- _Records excerpted from a collection_
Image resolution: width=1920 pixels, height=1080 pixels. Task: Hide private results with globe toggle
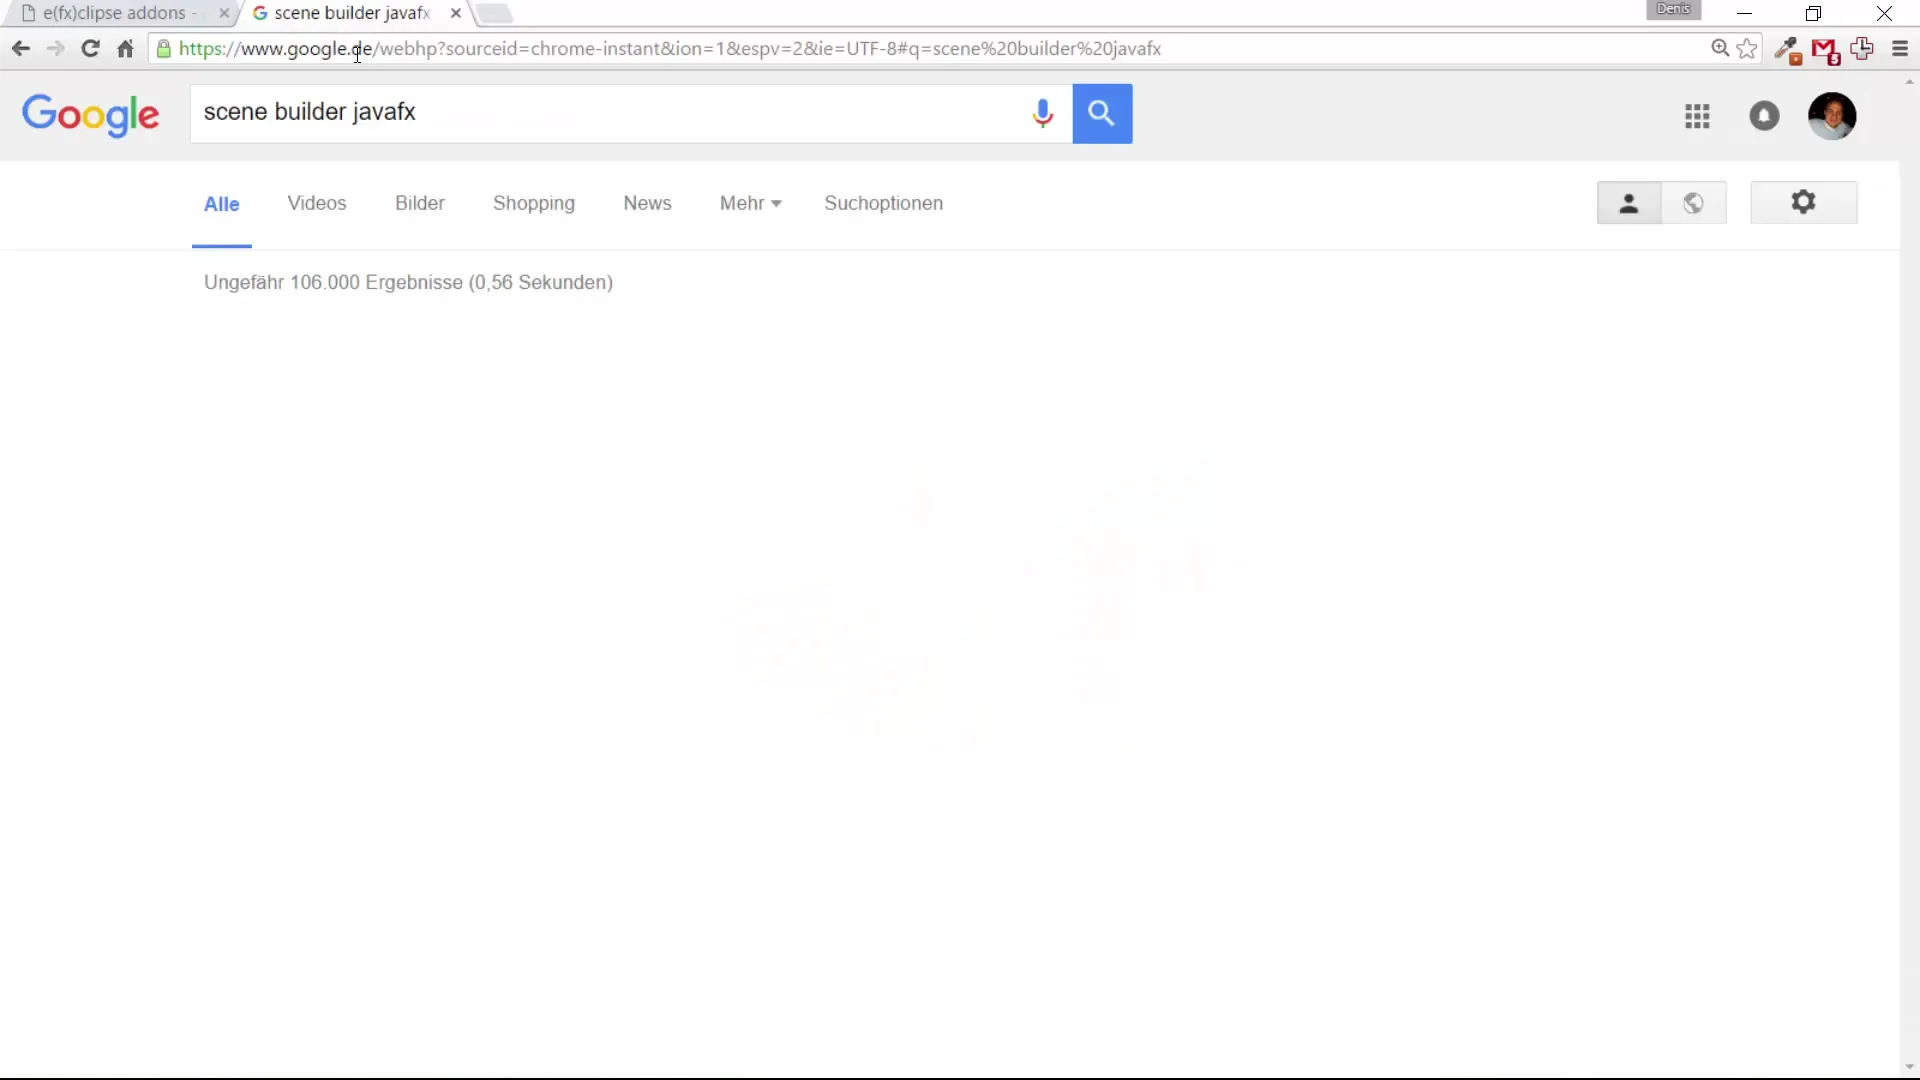tap(1693, 203)
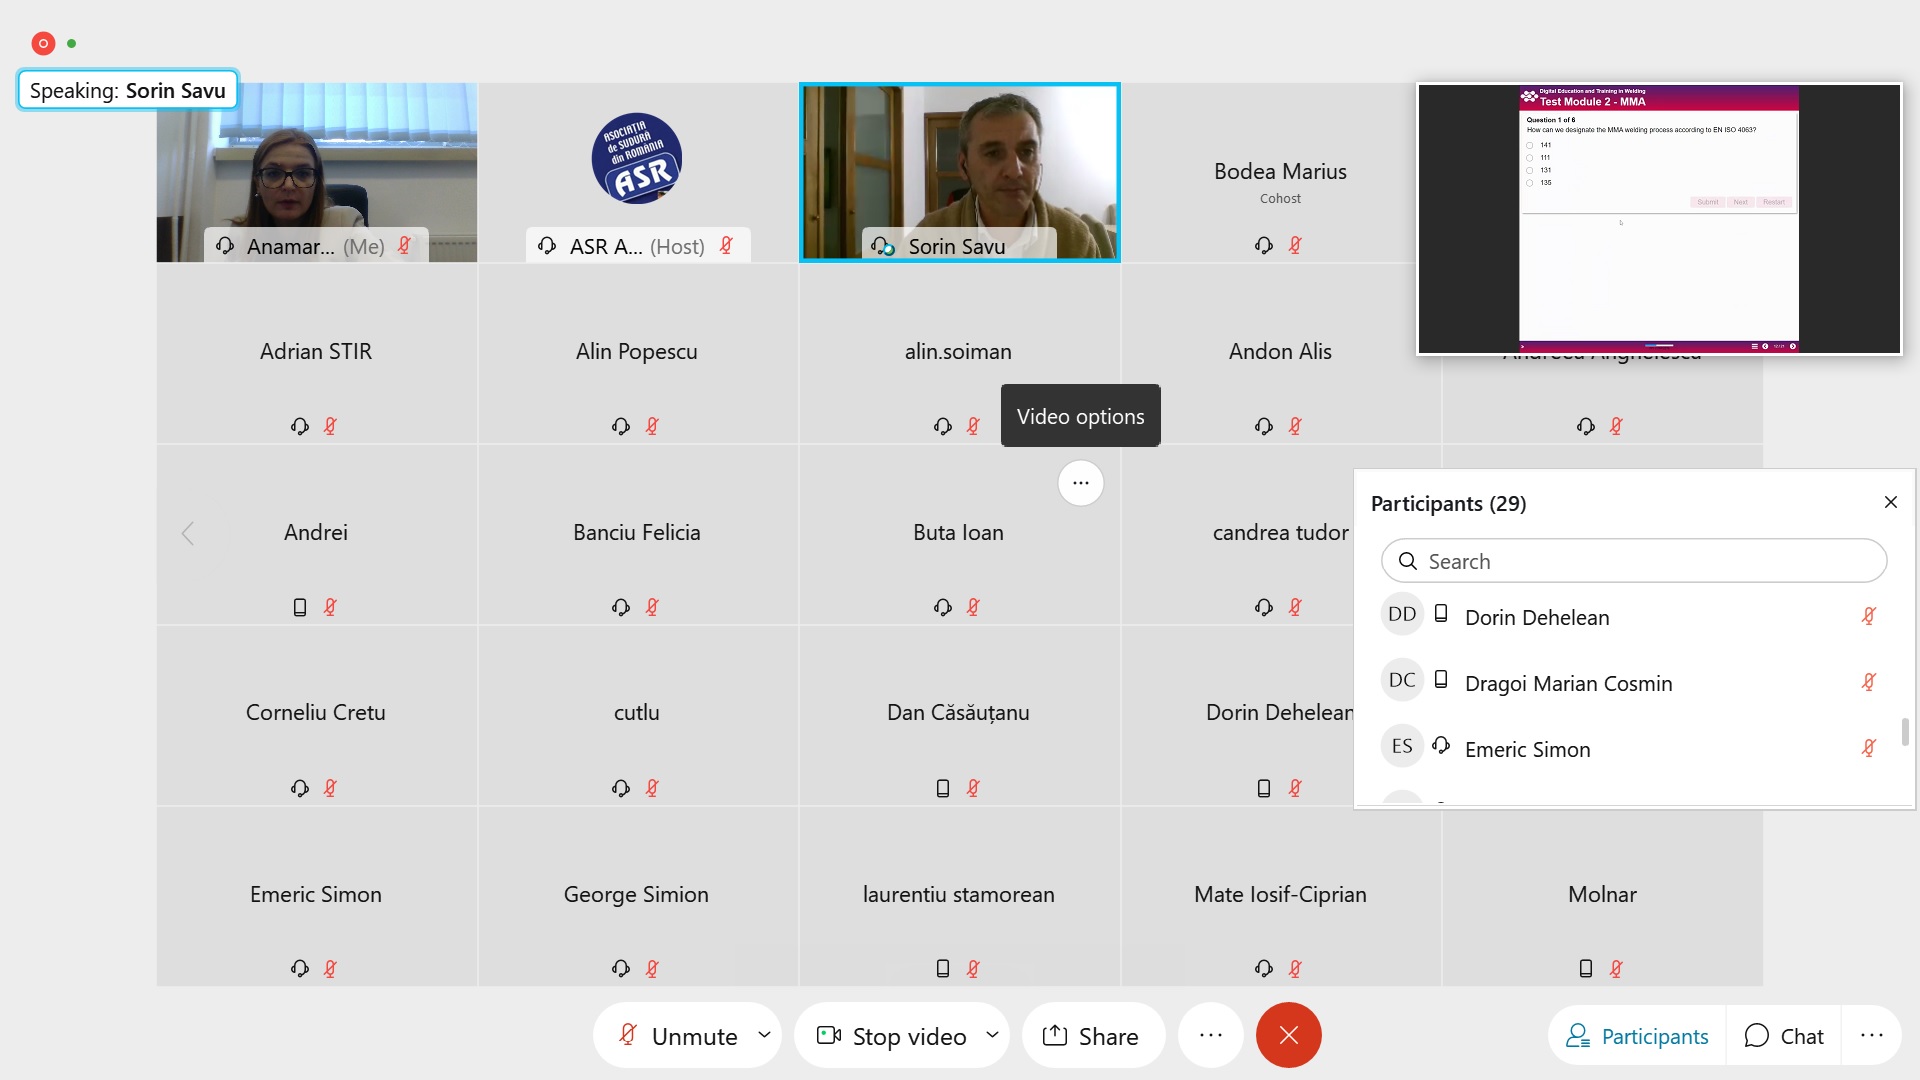Click the red recording indicator icon
Screen dimensions: 1920x1080
coord(43,43)
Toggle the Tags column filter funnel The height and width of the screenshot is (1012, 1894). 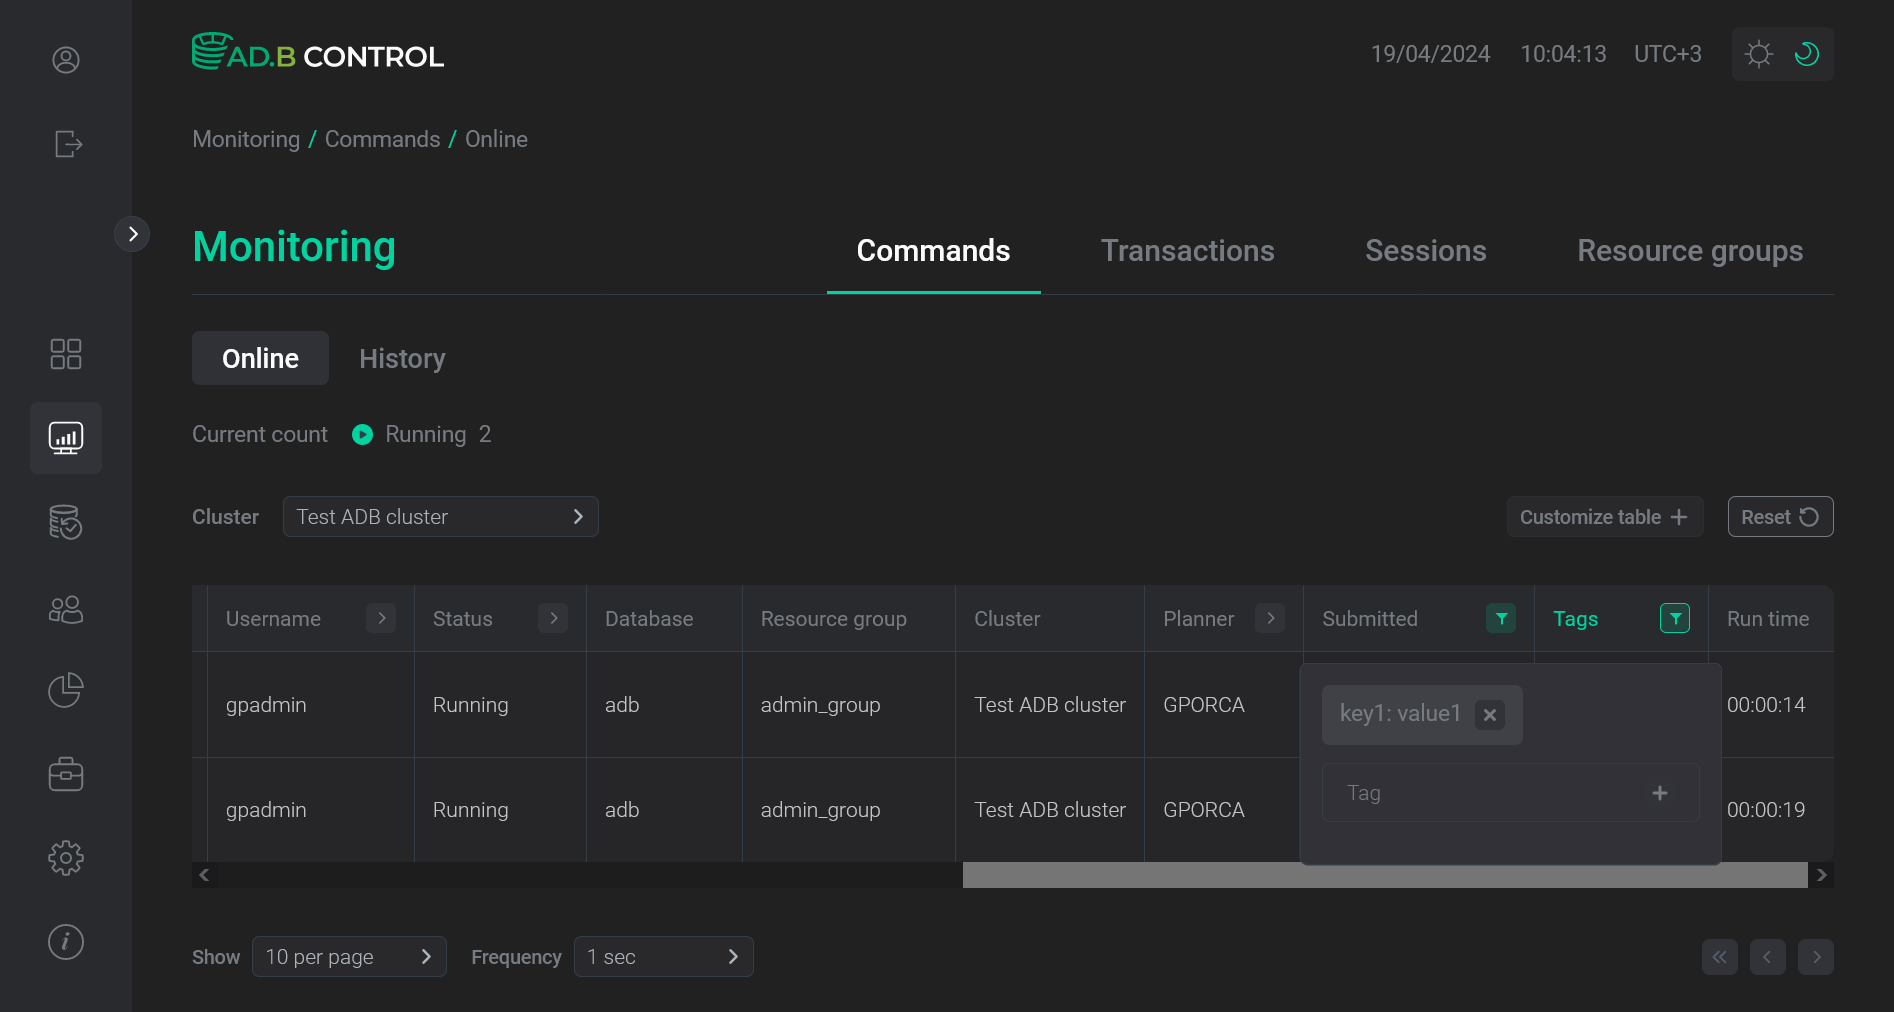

- _WHAT IS REQUIRED_
Output each record precisely as it appears, and drop every picture.

- _RESPONSE AREA_
Image resolution: width=1920 pixels, height=1080 pixels. Task: Hide private results with globe toggle
tap(1693, 203)
Click the red recording indicator icon
Screen dimensions: 1920x1080
coord(43,43)
Toggle the Tags column filter funnel The height and width of the screenshot is (1012, 1894). 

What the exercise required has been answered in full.